This talk, if you're watching it kind of live, is also at a really early time for me in my time zone. So I'll do my best to be mentally present for questions, but I look forward to discussing afterwards. I am not a container expert. I've definitely suffered a bit through some containers and in just trying to make some things work and trying to
explore other stuff. Containers have been pretty much everywhere, it seems like. So I've come in contact that not not something I've developed personally, but kind of as practical trying to get through and use it. In terms of what FHS is, that stands for the file system hierarchy standard.
And this is what we typically see in most distros, Linux distros, things in slash lib, slash bin, lots of random things in slash etc, and so on. So that's the typical thing, but this is a rather big assumption. And that's something I didn't even know the term or know what it was
referring to until I really started working on this and coming to Geeks, especially in seeing what they do there. Also, let me start by giving you a brief overview of GNU Geeks. I'm sure most of you are pretty familiar with it, but those of you who aren't, I'll just give you a quick overview of some of the features and kind of how it works. So it's a distribution of GNU operating system. It follows the FSDG, the free system distribution
guidelines, meaning that they only deal with free software, essentially. No binary blobs and firmware and things like that in the kernel, for instance. The whole distribution from the package definitions down to the service manager, Shepard, is all built on Guile scheme.
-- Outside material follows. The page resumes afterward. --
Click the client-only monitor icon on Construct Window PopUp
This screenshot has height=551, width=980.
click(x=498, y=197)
So, as I mentioned before, I love all things Lisp, and this was really a big feature for me, it's being able to hack on the whole distribution from top down in a language that is a Lisp. And this has brought lots of cool features. Things are transactional, either happens or it doesn't, you don't get stuck in weird states,
you can roll back to previous sets of packages. The whole system is declarative. So you can just have one file and you declare exactly how you set up your operating system from where file systems are mounted to your users, to the packages that are included, how you configure all sorts of things.
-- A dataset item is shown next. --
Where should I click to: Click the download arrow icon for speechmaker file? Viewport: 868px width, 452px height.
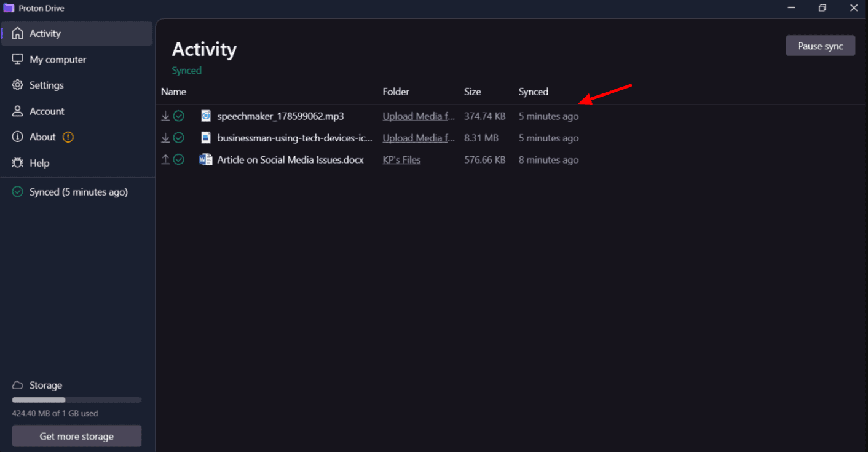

Including other cool things like transformation, so being able to take a package definition and easily change it to a different branch, a different git commit, to using patches that you have locally to do things, and it's all then way that you can reproduce the same output again, and that's a big feature of what Geeks tries to do.
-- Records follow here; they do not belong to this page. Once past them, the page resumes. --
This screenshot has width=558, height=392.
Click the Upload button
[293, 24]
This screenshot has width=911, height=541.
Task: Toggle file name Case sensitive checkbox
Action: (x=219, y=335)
And to do a lot of these things, it's necessary that Geeks does not follow FHS. So in other words, in order to have different package versions for different users on the system, they can't all be in slash bin, right? To have different dependency versions or to substitute trying out a newer
dependency for something you're building versus what other things are, you need to be able to kind of separate out where things are without just throwing them all in one place. This also lets you do the system configuration and kind of roll back and change things just by changing symlinks, basically. And I'll just leave a few links up here for those who want to read more.
So, speaking of, then something that's a nice feature of Geeks, which is what this talk is about, kind of an additional option, is Geek Shell. And this is essentially a very quick one-off environment. You can just install something in this temporary environment, this shell, and use it, do some testing, do whatever you want, without
installing it in your main profile. So rather than normally, in most issues, you want to use something, you have to install it, use it, and then you forget about it, right? I've definitely installed lots of little tools just to play around or try something, figure out which one I want, and then forget until you realize you've installed lots of stuff taking up space.
So this lets you do a kind of a one-off thing. Some nice features too is that this is cached, so the first time it may have to download subsuits or build things if you're building locally for whatever you need for the package you want to run. So that can take a little bit of time, but afterwards then it's nearly instantaneous, right?
If this is something that Geek Shell's already computed, the set of packages you want, it'll run pretty much as quick as just running the stuff directly, the launching at least. After that, it's, you know, however fast the program runs. And I found this really an invaluable tool. I love having little tools I use once in a while. I don't need them around all the time.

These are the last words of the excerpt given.